* Required work *
Once you reach the line holding "NASB (202, 464)", write out that line and every later one exactly, ending with the last line of the data; write nothing else.

* Data excerpts *
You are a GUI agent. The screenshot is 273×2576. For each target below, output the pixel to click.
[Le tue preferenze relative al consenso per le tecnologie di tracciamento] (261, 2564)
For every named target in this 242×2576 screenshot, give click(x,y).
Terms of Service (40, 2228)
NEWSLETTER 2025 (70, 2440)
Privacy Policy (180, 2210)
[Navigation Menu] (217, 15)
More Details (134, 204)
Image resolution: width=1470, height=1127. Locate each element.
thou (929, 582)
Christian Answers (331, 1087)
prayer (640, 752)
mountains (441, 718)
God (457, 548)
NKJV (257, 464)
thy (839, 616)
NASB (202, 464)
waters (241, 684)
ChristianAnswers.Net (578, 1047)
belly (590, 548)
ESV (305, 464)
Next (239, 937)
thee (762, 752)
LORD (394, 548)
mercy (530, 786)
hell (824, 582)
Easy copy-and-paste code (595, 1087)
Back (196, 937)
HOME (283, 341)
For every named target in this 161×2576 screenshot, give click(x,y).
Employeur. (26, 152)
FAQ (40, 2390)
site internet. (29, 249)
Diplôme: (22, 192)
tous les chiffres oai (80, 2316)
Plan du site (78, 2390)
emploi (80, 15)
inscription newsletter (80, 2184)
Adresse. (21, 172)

* Answer below *
NASB (202, 464)
waters (241, 684)
ChristianAnswers.Net (578, 1047)
belly (590, 548)
ESV (305, 464)
Next (239, 937)
thee (762, 752)
LORD (394, 548)
mercy (530, 786)
hell (824, 582)
Easy copy-and-paste code (595, 1087)
Back (196, 937)
HOME (283, 341)
For every named target in this 161×2576 screenshot, give click(x,y).
Employeur. (26, 152)
FAQ (40, 2390)
site internet. (29, 249)
Diplôme: (22, 192)
tous les chiffres oai (80, 2316)
Plan du site (78, 2390)
emploi (80, 15)
inscription newsletter (80, 2184)
Adresse. (21, 172)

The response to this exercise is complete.